Des angoisses et des problèmes de diction… Voilà qui aurait bien pu éjecter Sabri de l’école.

Je pense pouvoir dater le début de mes galères : ma troisième année secondaire. À la rentrée scolaire, je me retrouve dans une classe anxiogène. Je n’y ai aucun ami, certains élèves m’ont déjà causé des soucis et nous commençons l’année sans professeur de math. Ma logopède constate que mes angoisses impactent directement ma diction (j’éprouve de grandes difficultés pour m’exprimer) et, de ce fait, les progrès que je fais dans ce domaine.

Je fais part à la direction de mon besoin de changer de classe. Ma logopède appuie cette demande plusieurs fois. Elle insiste. Mes parents aussi. Mais la direction ne veut rien entendre. Mes parents tentent de plaider ma cause mais ils ne sont pas écoutés, peut-être parce qu’ils sont pas comme les autres parents. Après tout, mon père s’appelle Mohammed…

Très mal partie, cette année a encore moins bien fini. Le conseil de classe, en juin, décide de me faire doubler. J’introduis un recours et ils me répondent : « Tu n’as pas 50 % en néerlandais mais 49.9 %, tu as donc le droit de passer en quatrième technique. » Bien sûr, je refuse cette fausse opportunité, je vois le technique comme une régression.

Deux ans plus tard, une nouvelle épreuve m’attend : celle d’un deuxième redoublement. Ma titulaire de l’époque me conseille : « Si tu as un projet dans le technique, fais un recours et on le validera. Si tu veux faire avocat, fais secrétaire ; si tu veux faire médecin, fais infirmer. » Je suis profondément blessé et énervé. A l’école, tout le monde a l’air de se demander ce que je peux bien faire là.

Finalement, mon recours fonctionne. Après avoir décelé une erreur dans mes points, le conseil revient sur sa décision et me laisse passer. Se rendent-ils compte de combien c’est éprouvant de se battre en permanence pour sa réussite ?

En cinquième, je redouble encore, je ne tente pas de recours. Des professeurs me répètent, de manière informelle, de laisser tomber, de changer d’école, de penser à faire un jury central… Un paquet d’idées qui ne me conviennent pas.

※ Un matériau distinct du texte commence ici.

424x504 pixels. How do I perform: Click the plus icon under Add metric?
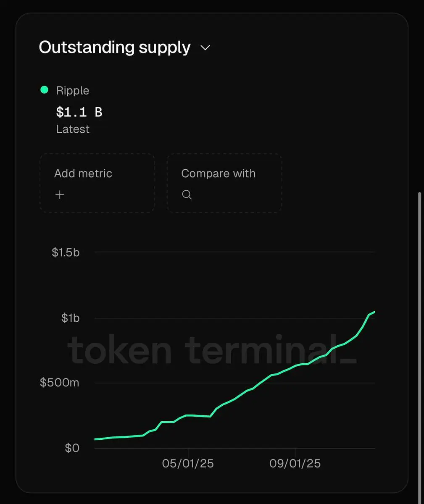60,194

Je ne veux pas me réadapter à un nouvel environnement et malgré mes difficultés, je reste attaché à mon école, je suis leur élève depuis mes maternelles.

Deux ans plus tard, mon bulletin de fin d’année est parfait. Une coach en gestion mentale m’a suivi pour m’apprendre à apprendre (en bref). Ça paraît simple, mais ça a été un véritable déclic. J’ai repris confiance en moi et en mes capacités d’apprentissage. Enfin, je finis ma rhéto avec une satisfaction. C’est terminé.

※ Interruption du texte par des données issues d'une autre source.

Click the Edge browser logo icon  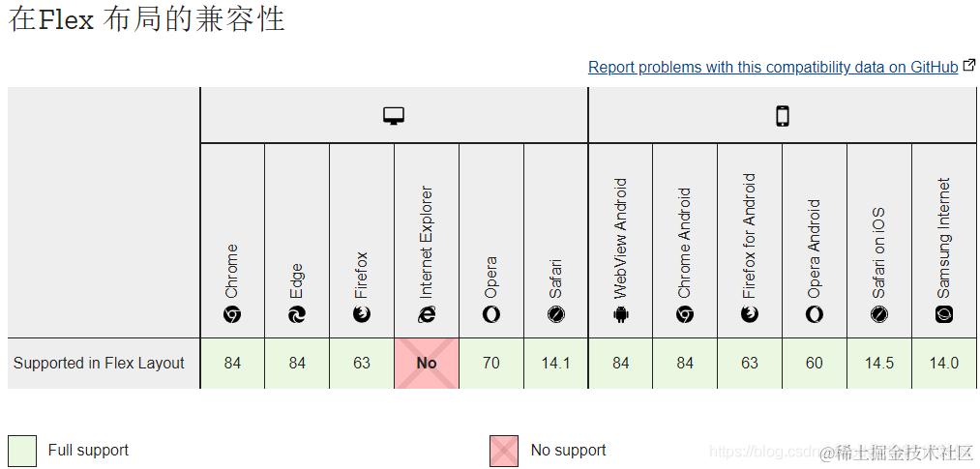(297, 315)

Mais si je regarde la photo de classe de cette dernière année de secondaire, un détail me taraude. La majeure partie des élèves, en fin de parcours, correspondent au même profil. Pour le dire simplement, c’est le Blanc, fils de cadre et inscrit chez les scouts depuis toujours. Je ne coche aucune de ces cases.

Aujourd’hui, je suis diplômé de master en relations internationales avec distinction, ma diction est parfaite, et je pense pouvoir dire, avec certitude, que l’école, ce n’est pas toujours juste.

Sabri Benayad. Propos recueillis par Camille Crucifix.